(THIS ARTICLE IS MACHINE TRANSLATED by Google from Norwegian)
Late in the night of April 26, 1986, reactor 4 at the Pripyat / Chernobyl nuclear power plant near Kiev in Ukraine (then the Soviet Union) exploded. The world's biggest nuclear accident was a fact. The situation, which quickly developed into an international disaster, had probably been out of control for some time.
Due to the aftermath and the abdication of responsibility afterwards, the circumstances surrounding the accident (s) are somewhat unclear, but the realization of the worst accident in the short history of nuclear power eventually reached both the audience and the heads of the Soviet party coryphaeus, led by General Gorbachev.
The flue gases from the burning power plant were over a kilometer up in the air, and during the ten days the fires lasted, radioactive material was spread with weather and wind north. explosions
The surrounding areas were hit hardest, but the lightest particles were slowly carried by the wind towards Finland, Sweden and Norway. Later, radioactive fallout also fell over large parts of Central Europe and the United Kingdom.
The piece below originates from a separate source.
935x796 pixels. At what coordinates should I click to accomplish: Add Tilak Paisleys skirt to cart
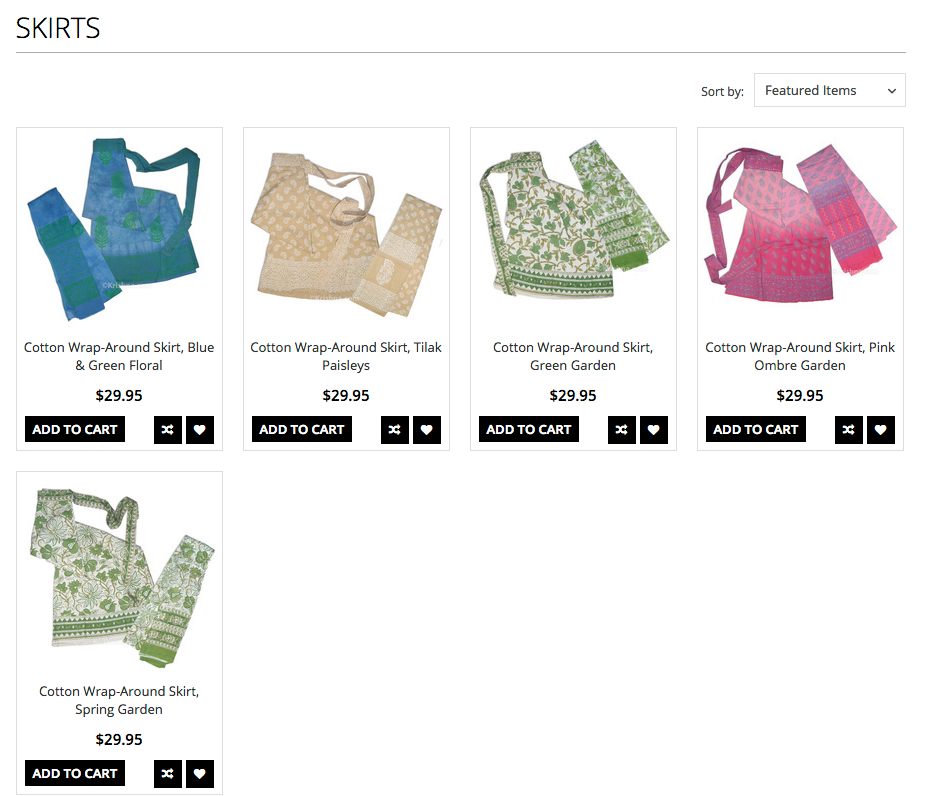302,429

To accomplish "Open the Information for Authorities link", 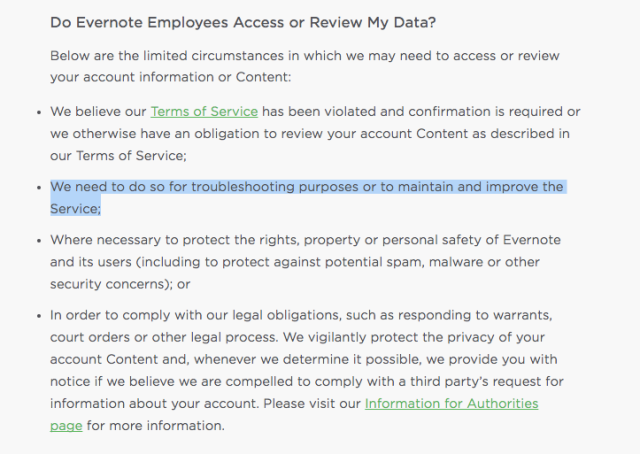I will pyautogui.click(x=451, y=403).
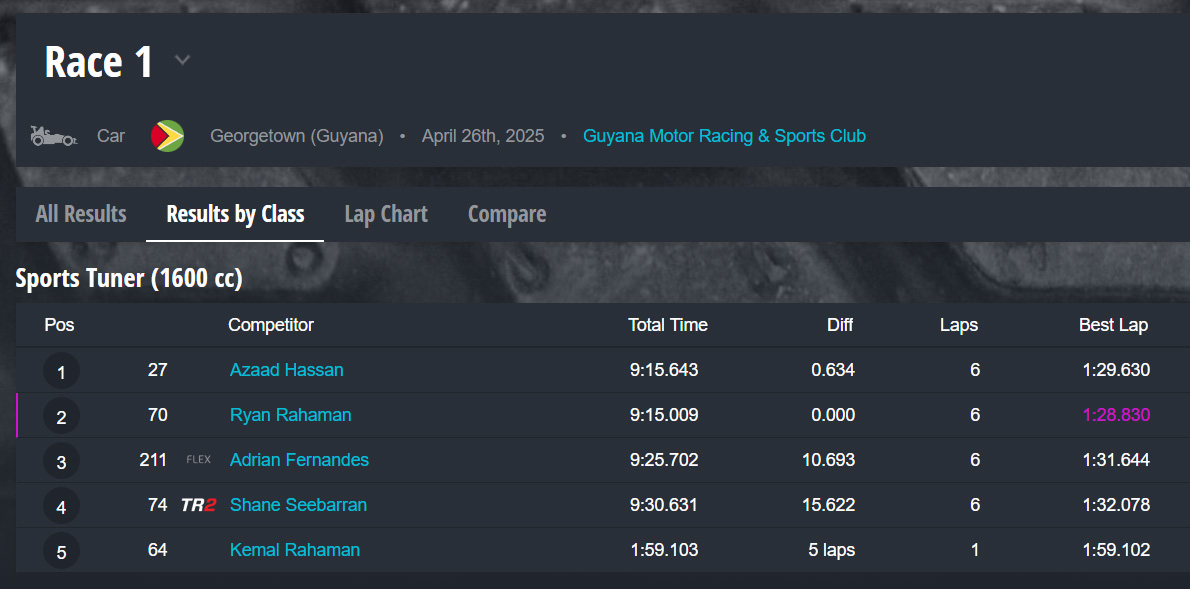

33 years later, the disaster now has its epic aftermath in the form of a television series. It is a strong and tantalizing diet, but also great docu-fiction viewers are offered when the miniseries Chernobyl these days appear on HBO. The series gives us spectacular and well-directed documentation of the events in Pripjat in Ukraine during these explosive and anxious days in late April 1986.
The Norwegian health authorities went out early and neglected the effects.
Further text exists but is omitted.